Se me había olvidado por un momento el mundo polarizado en el que vivimos. Nosotros tenemos una cuota importante de la culpa. Los periodistas, quiero decir. No hacemos lo suficiente por destensar o cohesionar a la sociedad. De hecho, todo lo contrario. Ahora bien, tampoco nuestra contraparte - los lectores, televidentes, oyentes… llamadlo como queráis - hace lo suyo por abandonar su zona de confort. Os preguntaréis, y con buen criterio, a qué viene esto. Bien.

El domingo pasado estrenaba esta misma columna - ‘The Special One’ - con un artículo dedicado a la Segunda Venida de José Mourinho al Real Madrid. Lo que supuso su figura para el Nacho adolescente y su significado para un club emocionalmente muerto. Resulta que desde redacción se me avisó de que había llegado un correo de un estimado lector - o ya ex, no lo sé - al que le hizo entre poca y ninguna gracia que un “medio de comunicación que se precie” pudiera dar pábulo a “semejante miseria”. El escueto texto continuaba con una advertencia: “Dejaré de leer ese medio de comunicación - el nuestro, ElPlural.com, y por consiguiente El Regate - y así lo haré público en mi entorno porque es vergonzoso”.

Lo siento, pero mi primera reacción fue una carcajada. Quizás de desconcierto, al no entender el agravio. Tampoco lo especificaba en el correo y evidentemente la historia murió ahí. Tenía intención de escribir de otros asuntos este domingo, pero esa pataleta me provocó un click. Sorprendentemente, incluso para mí, a veces pienso y reflexioné sobre los porqués de la ruptura de nuestro querido (¿ex?) lector. ¿Será el relato desde mis vísceras adolescentes del primer mourinhismo? ¿La loa a la figura de un personaje odiado por el antimadridismo? ¿Por el madridismo más casposo, comúnmente conocido como piperío? ¿Qué le habrá parecido tan “vergonzoso” que ElPlural.com ya no será uno de sus medios de cabecera?

La preocupación me inundaba, ciertamente. Más por la intransigencia de esta sociedad posmoderna que por la – suponemos - pérdida de un lector y su “entorno”. ¿Cómo es posible que una mera columna, que ni siquiera busca la razón sino relatar la segunda etapa de un entrenador con la nostalgia adolescente de la primera, te provoque tal rechazo como para ponerle la cruz a determinado medio? Nadie pone una pistola a ninguna persona para consumir según qué producto. Tampoco yo lo pretendo.

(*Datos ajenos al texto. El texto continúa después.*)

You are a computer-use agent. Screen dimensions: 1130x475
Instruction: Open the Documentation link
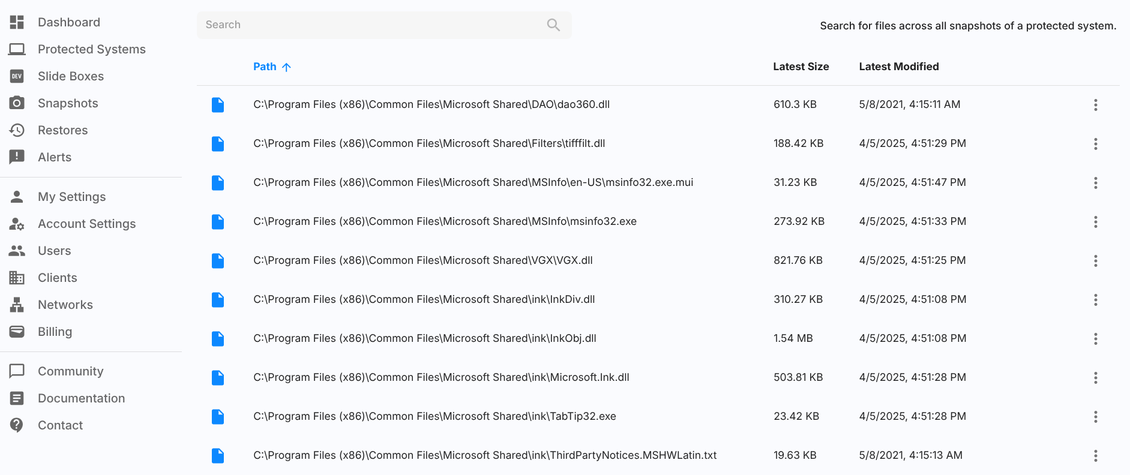coord(81,398)
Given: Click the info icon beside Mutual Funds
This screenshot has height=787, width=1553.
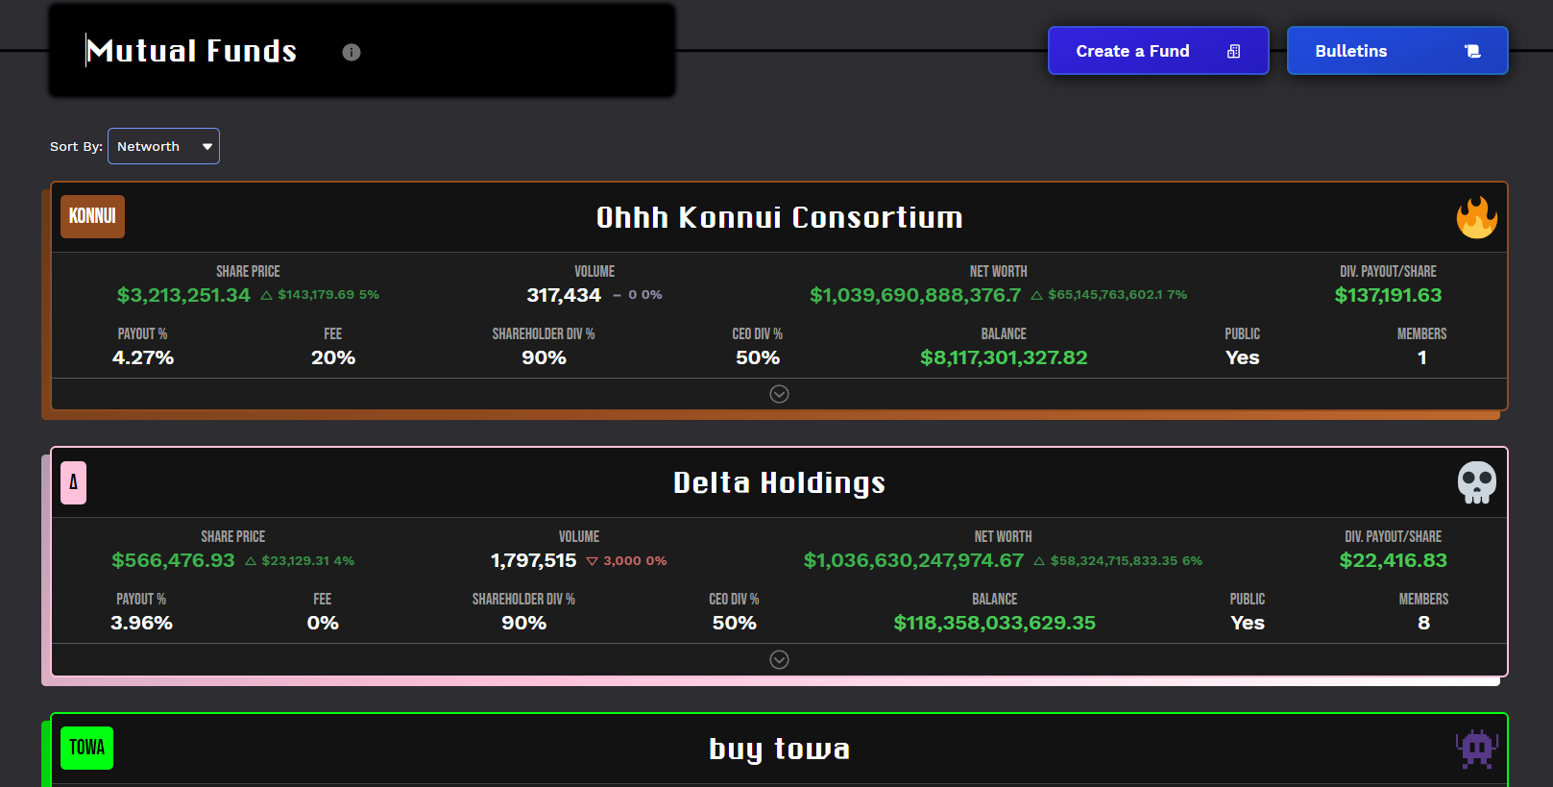Looking at the screenshot, I should tap(352, 52).
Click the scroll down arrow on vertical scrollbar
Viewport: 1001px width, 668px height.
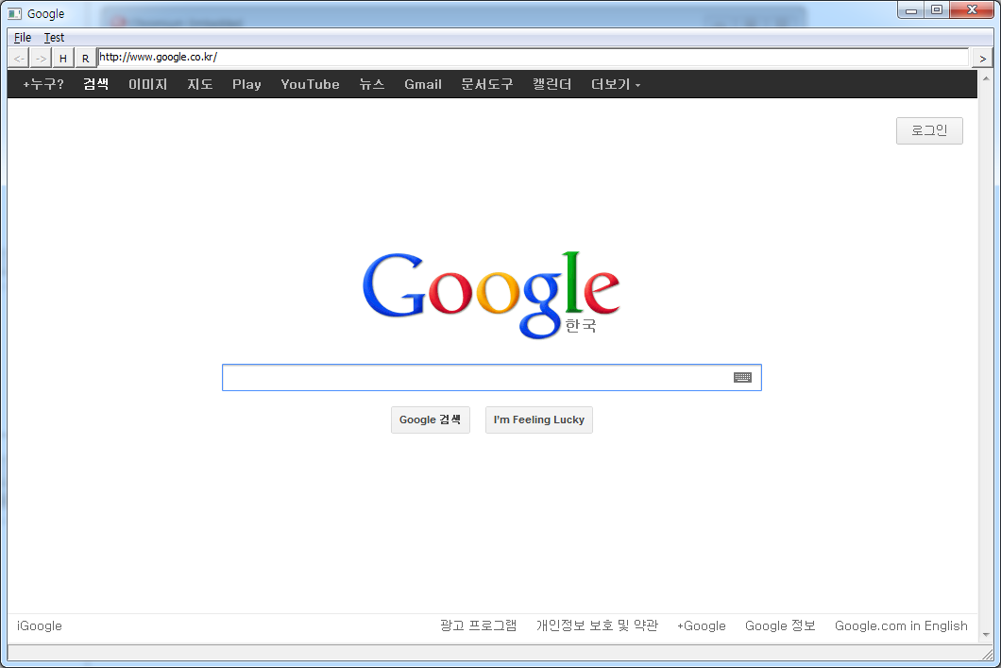(x=985, y=634)
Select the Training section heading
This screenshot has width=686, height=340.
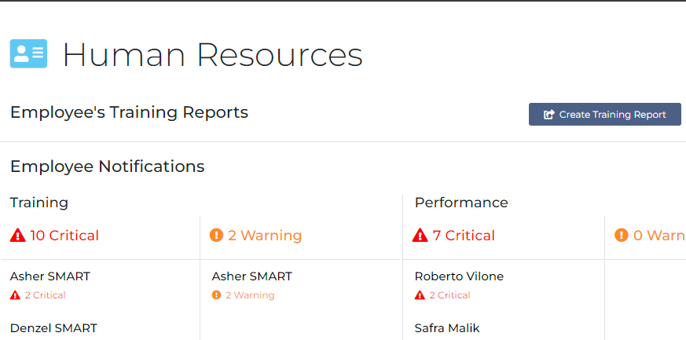coord(39,203)
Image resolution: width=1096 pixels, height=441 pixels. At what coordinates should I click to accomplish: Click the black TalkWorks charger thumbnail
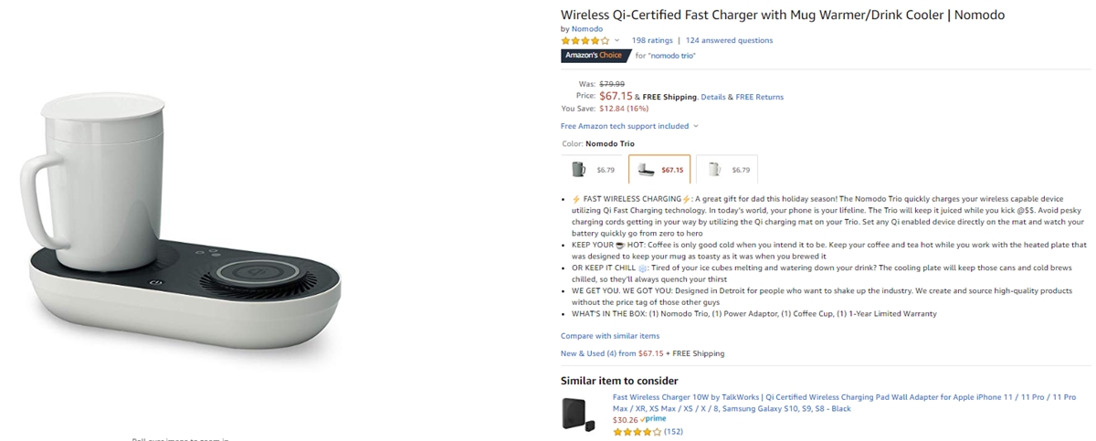(x=578, y=414)
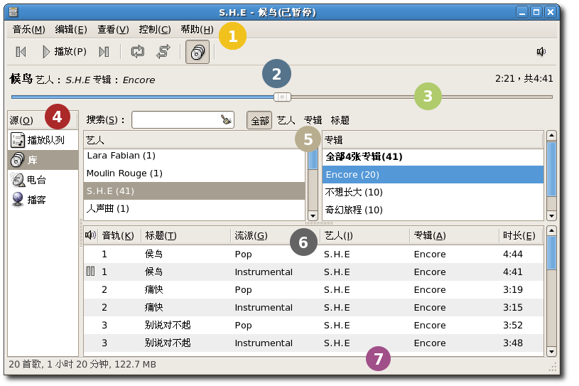Open the 控制(C) menu

[155, 29]
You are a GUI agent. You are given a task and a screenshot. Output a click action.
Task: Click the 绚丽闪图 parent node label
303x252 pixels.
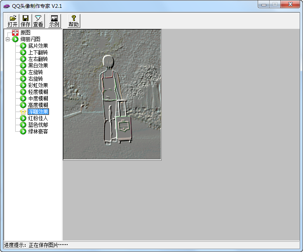tap(31, 39)
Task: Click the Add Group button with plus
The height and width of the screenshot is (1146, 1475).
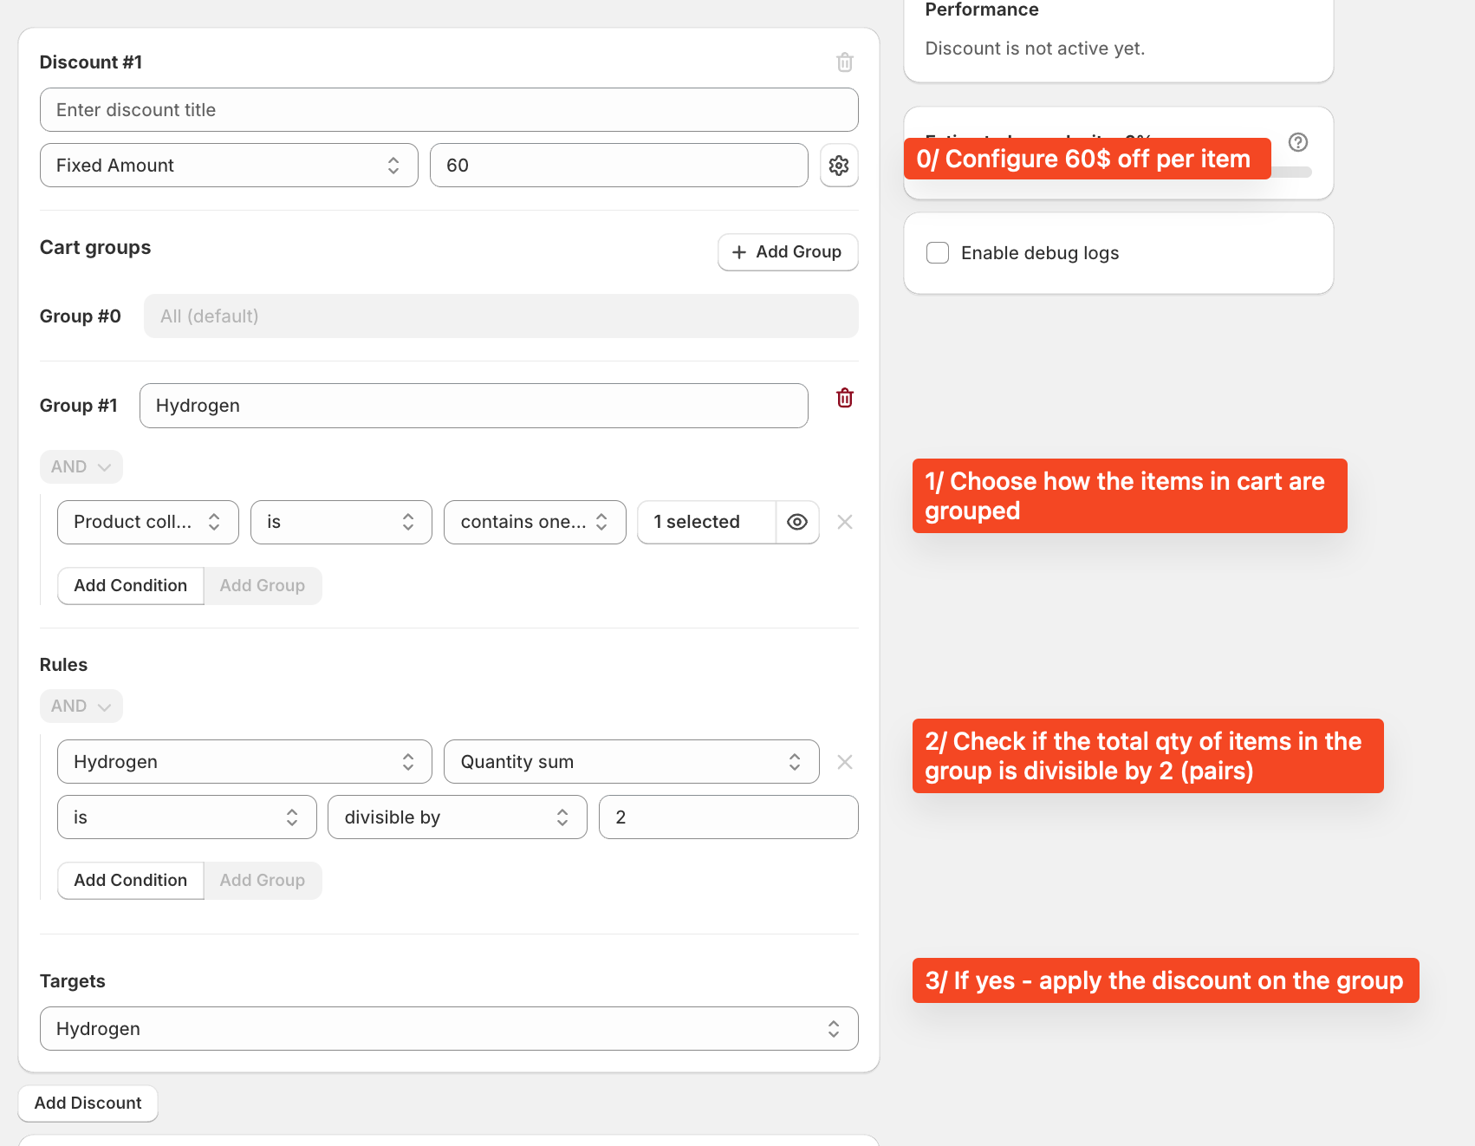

A mí me es indiferente que se esté o no de acuerdo con lo que escribo o pienso. Lo que me inquieta es que una parte de esta sociedad sea incapaz de convivir con opiniones diversas a las propias. Lo cual, dicho sea de paso, no es sino un reflejo de la crisis de las ideas que vivimos. Ya no buscamos leer para discutir nuestras certezas, sino para verlas confirmadas, rehuyendo el pensamiento crítico al que, por lo visto, el mundo nos ha hecho alérgicos.

Dicho lo cual: querido ‘exlector’, un fuerte abrazo.